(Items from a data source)

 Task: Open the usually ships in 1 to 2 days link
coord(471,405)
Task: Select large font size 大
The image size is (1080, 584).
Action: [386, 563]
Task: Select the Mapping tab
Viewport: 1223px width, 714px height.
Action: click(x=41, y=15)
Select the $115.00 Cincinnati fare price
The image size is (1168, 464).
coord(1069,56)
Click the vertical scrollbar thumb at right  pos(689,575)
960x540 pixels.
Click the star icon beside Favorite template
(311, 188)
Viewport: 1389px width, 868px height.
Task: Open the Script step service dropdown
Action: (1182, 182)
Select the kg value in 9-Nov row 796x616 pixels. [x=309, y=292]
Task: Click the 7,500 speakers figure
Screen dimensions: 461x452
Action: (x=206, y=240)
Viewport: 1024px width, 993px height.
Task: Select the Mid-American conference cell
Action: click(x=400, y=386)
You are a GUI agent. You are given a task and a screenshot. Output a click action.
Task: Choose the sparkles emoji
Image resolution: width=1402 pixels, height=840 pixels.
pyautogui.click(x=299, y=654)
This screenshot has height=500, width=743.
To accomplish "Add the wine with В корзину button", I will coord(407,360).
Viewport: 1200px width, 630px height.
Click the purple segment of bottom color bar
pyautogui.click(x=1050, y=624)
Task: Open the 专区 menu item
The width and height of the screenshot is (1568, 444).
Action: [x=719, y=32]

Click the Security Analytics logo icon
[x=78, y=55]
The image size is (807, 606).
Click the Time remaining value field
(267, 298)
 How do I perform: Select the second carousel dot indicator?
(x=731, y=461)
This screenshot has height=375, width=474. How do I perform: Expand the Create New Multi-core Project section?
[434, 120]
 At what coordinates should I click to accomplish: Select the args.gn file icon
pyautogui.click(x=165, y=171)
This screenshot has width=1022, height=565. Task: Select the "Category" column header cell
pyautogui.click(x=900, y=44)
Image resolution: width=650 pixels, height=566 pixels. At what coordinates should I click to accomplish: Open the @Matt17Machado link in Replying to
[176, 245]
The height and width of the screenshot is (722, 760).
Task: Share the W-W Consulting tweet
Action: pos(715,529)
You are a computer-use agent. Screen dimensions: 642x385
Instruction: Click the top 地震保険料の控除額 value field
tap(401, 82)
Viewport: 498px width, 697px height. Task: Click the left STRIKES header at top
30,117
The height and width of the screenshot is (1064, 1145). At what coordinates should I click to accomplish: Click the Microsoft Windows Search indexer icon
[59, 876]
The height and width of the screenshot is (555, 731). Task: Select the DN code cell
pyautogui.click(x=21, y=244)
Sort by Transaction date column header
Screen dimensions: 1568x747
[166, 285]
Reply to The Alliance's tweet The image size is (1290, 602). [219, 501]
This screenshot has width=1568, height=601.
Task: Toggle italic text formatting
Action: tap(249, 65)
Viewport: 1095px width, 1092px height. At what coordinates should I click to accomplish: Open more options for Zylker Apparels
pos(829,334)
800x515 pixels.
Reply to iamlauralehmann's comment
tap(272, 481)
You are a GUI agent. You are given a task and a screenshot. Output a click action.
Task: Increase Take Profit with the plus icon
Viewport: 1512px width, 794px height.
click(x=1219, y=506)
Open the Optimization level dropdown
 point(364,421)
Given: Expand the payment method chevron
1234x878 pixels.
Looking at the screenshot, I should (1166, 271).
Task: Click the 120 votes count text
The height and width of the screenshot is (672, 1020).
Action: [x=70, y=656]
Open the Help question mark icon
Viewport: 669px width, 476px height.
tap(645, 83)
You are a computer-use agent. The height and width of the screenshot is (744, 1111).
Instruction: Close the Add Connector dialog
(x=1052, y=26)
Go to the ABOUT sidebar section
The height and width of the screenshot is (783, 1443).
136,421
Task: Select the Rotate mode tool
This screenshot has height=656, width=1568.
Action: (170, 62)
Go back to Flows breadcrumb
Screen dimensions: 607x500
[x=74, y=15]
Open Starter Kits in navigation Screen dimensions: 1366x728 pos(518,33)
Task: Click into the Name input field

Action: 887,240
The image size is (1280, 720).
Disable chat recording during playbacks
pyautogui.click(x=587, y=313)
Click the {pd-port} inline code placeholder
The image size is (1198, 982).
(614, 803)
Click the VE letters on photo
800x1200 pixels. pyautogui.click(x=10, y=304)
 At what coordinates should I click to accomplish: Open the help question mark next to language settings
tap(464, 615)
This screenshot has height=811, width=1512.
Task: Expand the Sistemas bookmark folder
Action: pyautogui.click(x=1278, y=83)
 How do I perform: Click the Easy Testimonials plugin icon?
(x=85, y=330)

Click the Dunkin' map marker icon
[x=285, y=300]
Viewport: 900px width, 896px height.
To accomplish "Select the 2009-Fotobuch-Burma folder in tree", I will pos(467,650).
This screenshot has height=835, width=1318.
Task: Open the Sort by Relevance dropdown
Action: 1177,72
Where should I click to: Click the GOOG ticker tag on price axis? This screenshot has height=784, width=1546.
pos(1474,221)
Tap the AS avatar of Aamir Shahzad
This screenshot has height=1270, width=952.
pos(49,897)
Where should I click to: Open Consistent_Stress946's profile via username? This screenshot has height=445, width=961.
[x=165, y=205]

What is needed >>
Repeat all of the records exactly.

Solved exercise >>
 Task: Open the usually ships in 1 to 2 days link
coord(471,405)
Task: Select large font size 大
The image size is (1080, 584).
Action: [386, 563]
Task: Select the Mapping tab
Viewport: 1223px width, 714px height.
Action: click(x=41, y=15)
Select the $115.00 Cincinnati fare price
The image size is (1168, 464).
coord(1069,56)
Click the vertical scrollbar thumb at right  pos(689,575)
960x540 pixels.
Click the star icon beside Favorite template
(311, 188)
Viewport: 1389px width, 868px height.
Task: Open the Script step service dropdown
Action: (1182, 182)
Select the kg value in 9-Nov row 796x616 pixels. [x=309, y=292]
Task: Click the 7,500 speakers figure
Screen dimensions: 461x452
Action: (x=206, y=240)
Viewport: 1024px width, 993px height.
Task: Select the Mid-American conference cell
Action: click(x=400, y=386)
You are a GUI agent. You are given a task and a screenshot. Output a click action.
Task: Choose the sparkles emoji
Image resolution: width=1402 pixels, height=840 pixels.
pyautogui.click(x=299, y=654)
This screenshot has height=500, width=743.
To accomplish "Add the wine with В корзину button", I will coord(407,360).
Viewport: 1200px width, 630px height.
Click the purple segment of bottom color bar
pyautogui.click(x=1050, y=624)
Task: Open the 专区 menu item
The width and height of the screenshot is (1568, 444).
Action: [x=719, y=32]

Click the Security Analytics logo icon
[x=78, y=55]
The image size is (807, 606).
Click the Time remaining value field
(267, 298)
 How do I perform: Select the second carousel dot indicator?
(x=731, y=461)
This screenshot has height=375, width=474. How do I perform: Expand the Create New Multi-core Project section?
[434, 120]
 At what coordinates should I click to accomplish: Select the args.gn file icon
pyautogui.click(x=165, y=171)
This screenshot has width=1022, height=565. Task: Select the "Category" column header cell
pyautogui.click(x=900, y=44)
Image resolution: width=650 pixels, height=566 pixels. At what coordinates should I click to accomplish: Open the @Matt17Machado link in Replying to
[176, 245]
The height and width of the screenshot is (722, 760).
Task: Share the W-W Consulting tweet
Action: pos(715,529)
You are a computer-use agent. Screen dimensions: 642x385
Instruction: Click the top 地震保険料の控除額 value field
tap(401, 82)
Viewport: 498px width, 697px height. Task: Click the left STRIKES header at top
30,117
The height and width of the screenshot is (1064, 1145). At what coordinates should I click to accomplish: Click the Microsoft Windows Search indexer icon
[59, 876]
The height and width of the screenshot is (555, 731). Task: Select the DN code cell
pyautogui.click(x=21, y=244)
Sort by Transaction date column header
Screen dimensions: 1568x747
[166, 285]
Reply to The Alliance's tweet The image size is (1290, 602). [219, 501]
This screenshot has width=1568, height=601.
Task: Toggle italic text formatting
Action: tap(249, 65)
Viewport: 1095px width, 1092px height. At what coordinates should I click to accomplish: Open more options for Zylker Apparels
pos(829,334)
800x515 pixels.
Reply to iamlauralehmann's comment
tap(272, 481)
You are a GUI agent. You are given a task and a screenshot. Output a click action.
Task: Increase Take Profit with the plus icon
Viewport: 1512px width, 794px height.
click(x=1219, y=506)
Open the Optimization level dropdown
 point(364,421)
Given: Expand the payment method chevron
1234x878 pixels.
Looking at the screenshot, I should (1166, 271).
Task: Click the 120 votes count text
The height and width of the screenshot is (672, 1020).
Action: [x=70, y=656]
Open the Help question mark icon
Viewport: 669px width, 476px height.
tap(645, 83)
You are a computer-use agent. The height and width of the screenshot is (744, 1111).
Instruction: Close the Add Connector dialog
(x=1052, y=26)
Go to the ABOUT sidebar section
The height and width of the screenshot is (783, 1443).
136,421
Task: Select the Rotate mode tool
This screenshot has height=656, width=1568.
Action: (170, 62)
Go back to Flows breadcrumb
Screen dimensions: 607x500
[x=74, y=15]
Open Starter Kits in navigation Screen dimensions: 1366x728 pos(518,33)
Task: Click into the Name input field

Action: 887,240
The image size is (1280, 720).
Disable chat recording during playbacks
pyautogui.click(x=587, y=313)
Click the {pd-port} inline code placeholder
The image size is (1198, 982).
(614, 803)
Click the VE letters on photo
800x1200 pixels. pyautogui.click(x=10, y=304)
 At what coordinates should I click to accomplish: Open the help question mark next to language settings
tap(464, 615)
This screenshot has height=811, width=1512.
Task: Expand the Sistemas bookmark folder
Action: pyautogui.click(x=1278, y=83)
 How do I perform: Click the Easy Testimonials plugin icon?
(x=85, y=330)

Click the Dunkin' map marker icon
[x=285, y=300]
Viewport: 900px width, 896px height.
To accomplish "Select the 2009-Fotobuch-Burma folder in tree", I will pos(467,650).
This screenshot has height=835, width=1318.
Task: Open the Sort by Relevance dropdown
Action: 1177,72
Where should I click to: Click the GOOG ticker tag on price axis? This screenshot has height=784, width=1546.
pos(1474,221)
Tap the AS avatar of Aamir Shahzad
This screenshot has height=1270, width=952.
pos(49,897)
Where should I click to: Open Consistent_Stress946's profile via username? This screenshot has height=445, width=961.
[x=165, y=205]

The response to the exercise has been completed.